Our temptation whenever we read words like this from Jesus is to try to find a way to soften their blow, mute their impact so it doesn’t seem as bad as it sounds. But in this case, I think that’s exactly what Jesus is warning against. Do you think I come to make things easy, Jesus asks? Nope – I come to make them more and more challenging. That’s my paraphrase at least. Listen to the verse just before today’s passage: Jesus says, “From everyone to whom much has been given, much will be required; and from one to whom much has been entrusted, even more will be demanded.” In other words – we’ve received a lot – God’s blessings, God’s love, God’s unfailing grace, limitless second chances. But God expects a lot from us, too. And foremost, what God expects, what Jesus expects, is that if we choose to follow Jesus, we actually follow Jesus. It’s both that simple of a request and that hard of a request. Because following Jesus means choosing one path and not the other, and we’re very much a people who want to have our cake and eat it too. We want to take the path of Jesus, but we also want to make our own choices, choose our own way, and go our own direction when it suits us. Jesus says that he comes and shows a way to follow that we must either choose or not choose.
One of my blogging friends, Shane Raynor, recently wrote a column responding to an article he’d read about why teens don’t attend church that appeared in USAToday. The article, reporting on some study results, implied that teens don’t attend church because they are too busy, have too many other things to do.

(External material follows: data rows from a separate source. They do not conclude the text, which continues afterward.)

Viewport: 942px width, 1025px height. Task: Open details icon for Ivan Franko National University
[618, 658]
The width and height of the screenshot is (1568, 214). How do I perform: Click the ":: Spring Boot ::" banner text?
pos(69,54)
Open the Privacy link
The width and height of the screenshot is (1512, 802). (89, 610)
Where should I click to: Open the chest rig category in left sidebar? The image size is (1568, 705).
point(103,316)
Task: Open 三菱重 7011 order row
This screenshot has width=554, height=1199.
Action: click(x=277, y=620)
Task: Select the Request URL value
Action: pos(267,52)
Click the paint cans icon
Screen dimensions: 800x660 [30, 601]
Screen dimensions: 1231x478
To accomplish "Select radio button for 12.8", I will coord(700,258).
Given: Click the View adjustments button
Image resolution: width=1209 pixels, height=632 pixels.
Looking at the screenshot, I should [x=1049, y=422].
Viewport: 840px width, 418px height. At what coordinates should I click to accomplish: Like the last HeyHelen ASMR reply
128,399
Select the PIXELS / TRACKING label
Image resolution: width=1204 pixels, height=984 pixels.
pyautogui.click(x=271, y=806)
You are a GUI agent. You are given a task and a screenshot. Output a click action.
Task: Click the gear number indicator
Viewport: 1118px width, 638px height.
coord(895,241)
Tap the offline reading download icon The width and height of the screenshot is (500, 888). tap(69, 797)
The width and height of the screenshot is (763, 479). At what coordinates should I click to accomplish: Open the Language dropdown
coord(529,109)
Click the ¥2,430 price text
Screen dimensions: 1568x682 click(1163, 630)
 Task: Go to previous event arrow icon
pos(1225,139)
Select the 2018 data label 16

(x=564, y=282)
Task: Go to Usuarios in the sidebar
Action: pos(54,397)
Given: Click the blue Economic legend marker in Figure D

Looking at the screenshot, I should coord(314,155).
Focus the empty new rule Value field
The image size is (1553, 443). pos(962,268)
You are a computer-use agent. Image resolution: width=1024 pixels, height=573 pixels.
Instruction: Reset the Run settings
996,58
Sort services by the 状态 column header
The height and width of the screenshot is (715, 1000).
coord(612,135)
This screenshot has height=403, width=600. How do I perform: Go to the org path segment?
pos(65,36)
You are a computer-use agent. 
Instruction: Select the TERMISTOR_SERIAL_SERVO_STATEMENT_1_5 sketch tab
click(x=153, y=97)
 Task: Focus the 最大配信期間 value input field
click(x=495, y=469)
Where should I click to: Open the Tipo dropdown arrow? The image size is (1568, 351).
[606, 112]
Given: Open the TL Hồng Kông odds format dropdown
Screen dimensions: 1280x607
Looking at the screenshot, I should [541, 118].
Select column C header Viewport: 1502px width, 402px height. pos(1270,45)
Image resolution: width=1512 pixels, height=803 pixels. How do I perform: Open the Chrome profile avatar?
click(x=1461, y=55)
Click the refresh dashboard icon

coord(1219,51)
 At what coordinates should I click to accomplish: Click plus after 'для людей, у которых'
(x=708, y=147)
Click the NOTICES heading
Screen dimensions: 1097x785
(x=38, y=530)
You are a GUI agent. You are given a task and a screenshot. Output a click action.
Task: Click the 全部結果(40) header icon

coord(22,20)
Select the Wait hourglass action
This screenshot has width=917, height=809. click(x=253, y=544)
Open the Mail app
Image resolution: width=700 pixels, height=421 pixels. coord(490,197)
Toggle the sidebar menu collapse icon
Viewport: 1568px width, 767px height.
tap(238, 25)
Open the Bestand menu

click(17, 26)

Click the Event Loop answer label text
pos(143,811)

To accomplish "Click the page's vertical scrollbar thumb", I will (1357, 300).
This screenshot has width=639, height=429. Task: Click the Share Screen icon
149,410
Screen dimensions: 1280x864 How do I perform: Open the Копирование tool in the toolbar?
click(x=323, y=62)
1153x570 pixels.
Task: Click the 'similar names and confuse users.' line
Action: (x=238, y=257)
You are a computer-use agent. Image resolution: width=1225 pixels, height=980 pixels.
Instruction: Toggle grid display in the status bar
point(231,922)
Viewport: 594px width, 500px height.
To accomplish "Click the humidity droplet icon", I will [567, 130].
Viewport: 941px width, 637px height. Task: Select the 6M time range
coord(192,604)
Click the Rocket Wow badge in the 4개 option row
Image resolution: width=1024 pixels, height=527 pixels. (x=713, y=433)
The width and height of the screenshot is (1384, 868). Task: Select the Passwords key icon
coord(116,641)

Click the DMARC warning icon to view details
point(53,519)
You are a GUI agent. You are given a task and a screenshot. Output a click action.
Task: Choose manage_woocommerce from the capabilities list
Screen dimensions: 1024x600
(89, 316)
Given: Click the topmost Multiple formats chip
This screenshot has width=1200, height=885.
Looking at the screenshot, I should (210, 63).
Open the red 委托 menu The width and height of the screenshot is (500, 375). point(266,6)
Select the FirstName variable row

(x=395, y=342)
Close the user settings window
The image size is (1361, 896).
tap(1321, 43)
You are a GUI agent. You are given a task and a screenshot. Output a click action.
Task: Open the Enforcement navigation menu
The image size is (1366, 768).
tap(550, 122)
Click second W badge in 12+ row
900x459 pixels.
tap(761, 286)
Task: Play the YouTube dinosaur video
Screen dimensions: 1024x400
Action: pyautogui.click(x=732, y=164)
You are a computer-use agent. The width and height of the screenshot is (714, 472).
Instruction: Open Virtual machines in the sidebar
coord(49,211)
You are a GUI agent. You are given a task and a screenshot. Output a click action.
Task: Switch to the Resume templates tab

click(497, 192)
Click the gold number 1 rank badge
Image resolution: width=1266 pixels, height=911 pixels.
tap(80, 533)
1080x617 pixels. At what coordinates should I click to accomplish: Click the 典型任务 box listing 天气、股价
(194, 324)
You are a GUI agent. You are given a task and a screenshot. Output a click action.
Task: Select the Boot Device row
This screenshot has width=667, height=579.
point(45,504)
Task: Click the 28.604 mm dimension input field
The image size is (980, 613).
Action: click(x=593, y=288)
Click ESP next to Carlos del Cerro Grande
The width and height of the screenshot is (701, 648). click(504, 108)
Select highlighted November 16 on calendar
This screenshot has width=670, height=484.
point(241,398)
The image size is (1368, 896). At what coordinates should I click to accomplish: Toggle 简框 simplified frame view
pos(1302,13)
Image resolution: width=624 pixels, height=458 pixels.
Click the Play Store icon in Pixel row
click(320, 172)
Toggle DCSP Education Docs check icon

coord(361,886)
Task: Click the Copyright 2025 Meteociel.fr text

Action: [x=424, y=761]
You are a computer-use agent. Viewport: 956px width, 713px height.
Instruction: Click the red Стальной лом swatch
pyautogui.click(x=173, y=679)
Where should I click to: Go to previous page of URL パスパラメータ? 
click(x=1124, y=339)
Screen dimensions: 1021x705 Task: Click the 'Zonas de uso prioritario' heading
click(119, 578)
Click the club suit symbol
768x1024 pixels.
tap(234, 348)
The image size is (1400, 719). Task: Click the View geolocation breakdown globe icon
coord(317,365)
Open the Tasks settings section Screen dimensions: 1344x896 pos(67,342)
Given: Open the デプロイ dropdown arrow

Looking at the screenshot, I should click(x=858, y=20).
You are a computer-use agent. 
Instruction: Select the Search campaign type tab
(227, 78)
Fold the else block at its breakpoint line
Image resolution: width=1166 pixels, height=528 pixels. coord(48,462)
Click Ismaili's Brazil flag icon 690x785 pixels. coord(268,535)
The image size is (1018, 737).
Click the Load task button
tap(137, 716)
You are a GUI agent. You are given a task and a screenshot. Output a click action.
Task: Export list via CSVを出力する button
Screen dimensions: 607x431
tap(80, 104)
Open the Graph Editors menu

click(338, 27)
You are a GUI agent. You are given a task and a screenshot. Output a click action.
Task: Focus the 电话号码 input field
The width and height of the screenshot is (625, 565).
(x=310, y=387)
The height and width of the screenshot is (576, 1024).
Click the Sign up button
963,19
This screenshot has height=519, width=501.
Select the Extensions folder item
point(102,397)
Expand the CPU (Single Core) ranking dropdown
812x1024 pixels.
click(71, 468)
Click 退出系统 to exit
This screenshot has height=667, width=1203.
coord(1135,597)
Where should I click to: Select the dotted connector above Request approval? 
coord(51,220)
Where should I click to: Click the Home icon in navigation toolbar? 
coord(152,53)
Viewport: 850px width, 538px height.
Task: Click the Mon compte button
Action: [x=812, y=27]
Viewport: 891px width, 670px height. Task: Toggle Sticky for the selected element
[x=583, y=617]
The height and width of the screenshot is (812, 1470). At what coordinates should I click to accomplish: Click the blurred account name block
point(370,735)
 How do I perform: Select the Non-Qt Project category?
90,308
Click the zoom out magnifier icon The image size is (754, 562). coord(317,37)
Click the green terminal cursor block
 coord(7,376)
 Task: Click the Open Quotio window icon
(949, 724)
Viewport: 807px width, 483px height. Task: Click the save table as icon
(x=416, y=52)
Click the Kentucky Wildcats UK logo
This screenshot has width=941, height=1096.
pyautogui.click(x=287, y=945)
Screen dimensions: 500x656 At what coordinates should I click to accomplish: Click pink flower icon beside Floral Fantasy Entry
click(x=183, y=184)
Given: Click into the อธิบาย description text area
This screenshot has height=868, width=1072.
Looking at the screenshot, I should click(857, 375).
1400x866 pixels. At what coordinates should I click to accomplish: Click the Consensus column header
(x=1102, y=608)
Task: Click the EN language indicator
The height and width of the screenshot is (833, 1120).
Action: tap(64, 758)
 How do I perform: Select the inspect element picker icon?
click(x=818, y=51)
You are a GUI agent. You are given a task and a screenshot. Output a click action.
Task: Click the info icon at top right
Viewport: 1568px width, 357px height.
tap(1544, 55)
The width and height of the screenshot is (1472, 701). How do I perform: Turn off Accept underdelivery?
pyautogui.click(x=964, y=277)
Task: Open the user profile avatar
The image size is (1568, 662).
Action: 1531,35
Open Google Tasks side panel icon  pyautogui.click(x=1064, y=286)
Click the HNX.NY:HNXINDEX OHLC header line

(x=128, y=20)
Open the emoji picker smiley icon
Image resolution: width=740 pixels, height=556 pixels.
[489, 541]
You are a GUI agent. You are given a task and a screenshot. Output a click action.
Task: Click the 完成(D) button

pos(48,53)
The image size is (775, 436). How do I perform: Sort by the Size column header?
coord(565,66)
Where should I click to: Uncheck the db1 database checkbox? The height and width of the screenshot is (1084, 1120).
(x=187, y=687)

But Shane offered up some different ideas, including this one: “Unchurched teens see no significant difference between church kids and everyone else.” That’s a reason they don’t attend church, he said. He continues, “This issue is bigger than you think. I’ve run into it over and over again. Put yourself in a teenager’s shoes– if one of the reasons they might go to church is to become a better person, what does it say to them when the church kids cuss [do the same things] as all the other kids? Suppose you were thinking about joining a diet program where the participants never lost any weight? Or a gym where no one ever showed any physical progress? Or a karate school where no one ever got a black belt? You’d see it as a waste of time. A lot of kids see church as a waste of time for the exact same reason. Most teenagers aren’t expecting church people to be perfect, but they do want some kind of assurance that church is going to make a difference in their lives or they figure, why bother? (2)
That’s exactly what Jesus wants to know, too. If you want to follow me, but have following me not impact your life in any way, why bother? If you want to follow me, but not follow me, why bother? Jesus brings division because Jesus asks us to make choices, decisions, ones that really effect how we live. What difference has following Jesus made in your life? Choosing to follow Jesus Christ should not have as little or even less impact on our lives as choosing what outfit to wear or what restaurant to pick for dinner. Being a Jesus-follower ought to have some tangible, real result, real impact on us and those around us. What is the point of following Jesus if no one can tell, if nothing about me or the way I live changes as a result, what’s the point? Not peace, but division.
Poet Marianne Williamson writes, "When you ask God into your life, you think God is going to come into your psychic house, look around, and see that you just need a new floor or better furniture, and that everything needs just a little cleaning - and so you go along for the first six months thinking how nice life is now that God is there. Then you look out the window one day and you see that there's a wrecking ball outside. It turns out that God actually thinks your whole foundation is shot and you're going to have to start over from scratch." (2) Being a Christ-follower, we declare that we are ready to open our lives up to God, to be examined thoroughly by God's probing eyes, to rid our lives of sin, and wrong-doing, injustice, and failure to love God and neighbor. We make a decision. Make a choice. Choose this path against all other paths.
It is in this way that our hymn for today, the Old Rugged Cross, ties perfectly to our gospel lesson, and brings the message home to us in a beloved song. George Bennard didn't want a pretty cross, a soft and delicate cross, because he didn't want to lose sight of what the cross signified. Jesus told us that to follow him, we must take up the cross, the cross which symbolizes the difficult, life-sacrificing journey that Jesus ultimately had to make to be faithful to God's call. The Old Rugged Cross is a reminder to us that the faith we claim is more than a tradition into which we are born, more than a gathering of friends once a week. The life we choose is one that sets us apart if we are faithful to Jesus' teachings.
But in the choosing, as Bennard penned in his tune, our life as in Christ is rewarding beyond our imagination, as we experience the love and grace of God that knows no boundaries, and learn how to share this love that gives life with others. So we cherish this old rugged cross - the symbol of peace, the symbol of division, the symbol of glory, the symbol of humility, the symbol of the life we choose in Jesus Christ. Amen.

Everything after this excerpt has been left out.